Lex shrugs, putting a hand in her pocket and leaning back against her desk, but just like at the wedding, her calm is a fairly obvious act. “It takes more than a little wine to phase me, Clara.”
“That’s not really what I meant.”
Lex’s expression curdles, and the anger Clara heard when she walked into the room shows itself, bitter and jagged. She pulls it in, clearly blunting it for Clara’s sake - or maybe for her own.
“My father stopped by to let me know that he’s changed his will,” she says. “In the event of his death, Desiree gets everything.”
Clara feels her heart jolt. “Lex, that’s-- That’s horrible. Why would he do that?”
Lex snorts, shakes her head. “I told you, didn’t I? Consider it my punishment for a moment’s hesitation. My father has a particular disdain for disloyalty.”
“You saved him, Lex. He’s only alive at all because you saved his life - flew in the best doctors, pulled out all the stops…”
“He doesn’t see it that way,” Lex says, and the words snap off sharp between her teeth.
Disquiet pulls at Clara’s chest.
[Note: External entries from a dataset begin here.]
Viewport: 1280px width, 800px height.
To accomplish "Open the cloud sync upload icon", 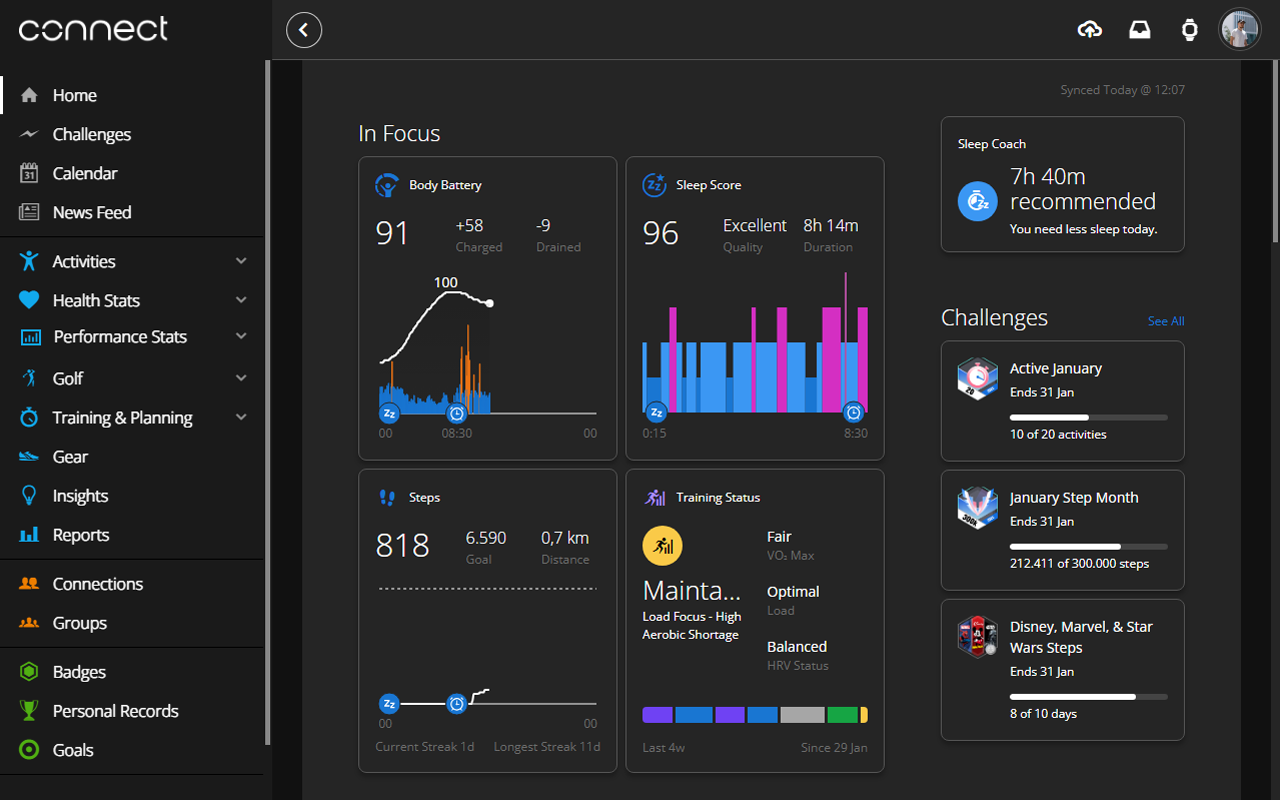I will [x=1090, y=30].
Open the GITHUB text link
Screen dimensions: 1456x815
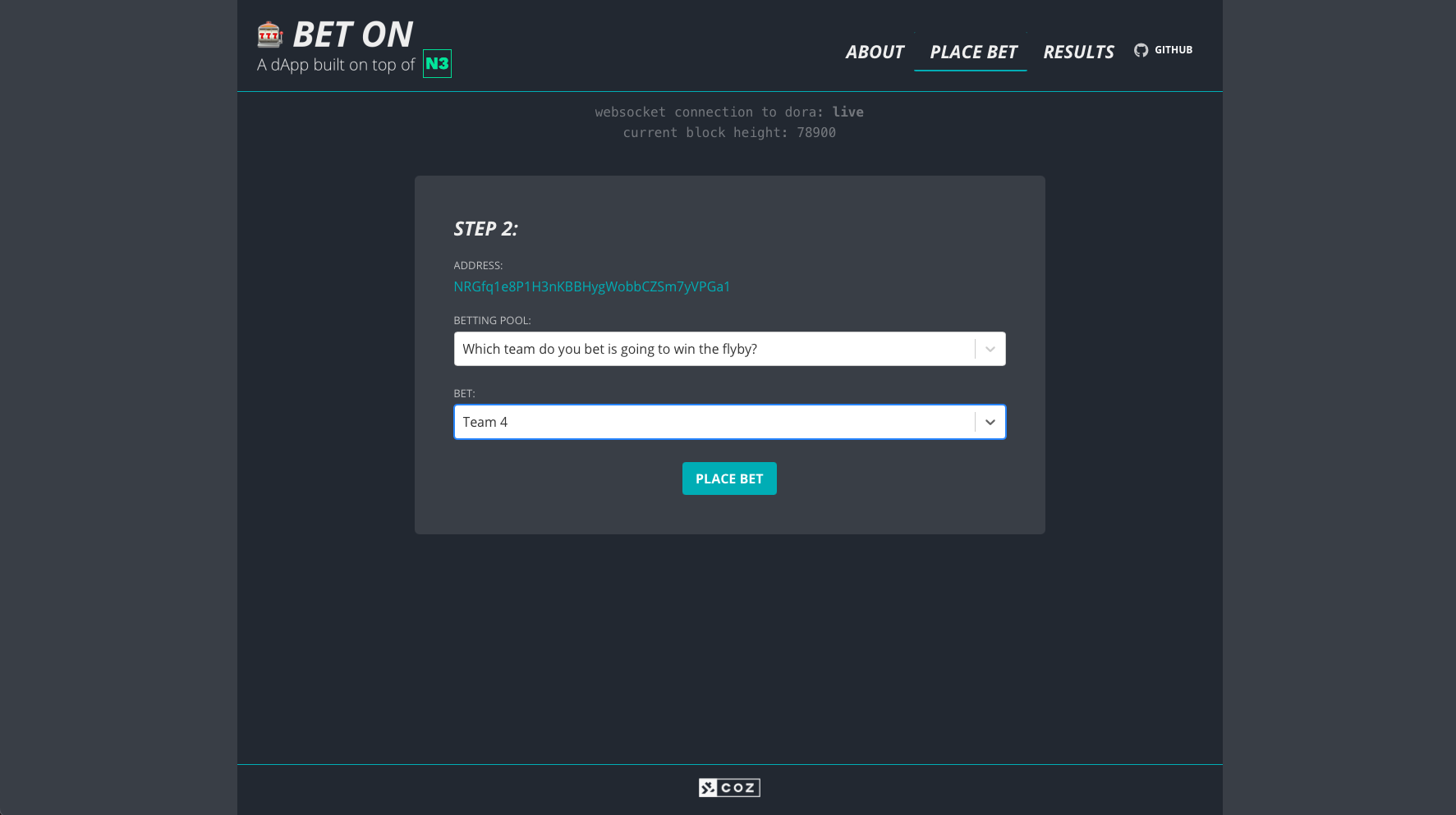point(1174,50)
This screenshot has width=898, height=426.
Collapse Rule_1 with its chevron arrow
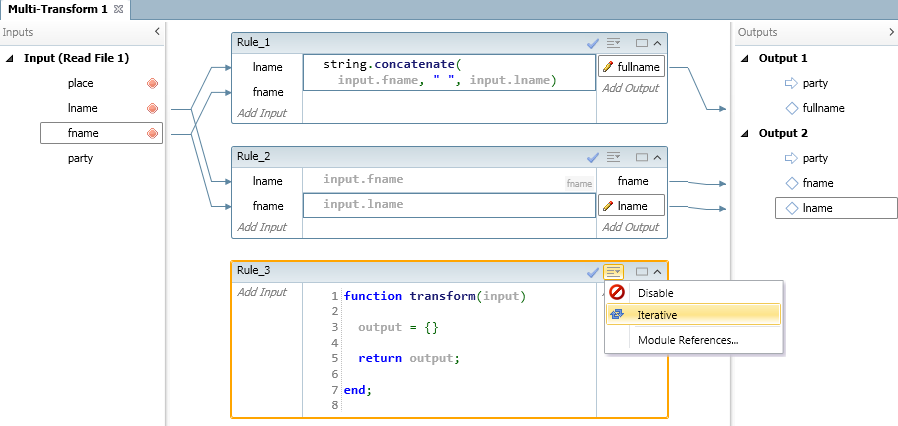pyautogui.click(x=656, y=43)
She doesn’t want to doubt Lex - she knows from experience that Lionel’s cruelty goes deep, most especially where Lex is involved. But there’s something about this that doesn’t seem quite right.
“...it seems weird that he’d get married just for that,” Clara says. “If he wanted to cut you out of his will, he didn’t really need Desiree to do it, right?”
Lex scoffs. “No. Desiree’s just his newest weapon of war.”
Clara’s brow creases, and she frowns. “I guess.” But it still isn’t sitting right. Lionel’s usually a little more cunning than that, isn’t he? “...are you sure changing the will was his idea?”
“Who else’s would it have been?”
“Desiree’s maybe. I mean, you said it yourself that she’d be crazy not to be after his money.”
A strange expression comes over Lex’s face: her dark brown eyes cloud and narrow with confusion and insult. “No. This is all his idea, Clara. Trust me.”
“I do,” Clara says, and she means it, but Lex’s nostrils flare all the same, and she looks almost wounded. Clara forces herself to ignore it. “If you think this really is all a part of whatever game he’s playing, I believe you. I just… Look at this.”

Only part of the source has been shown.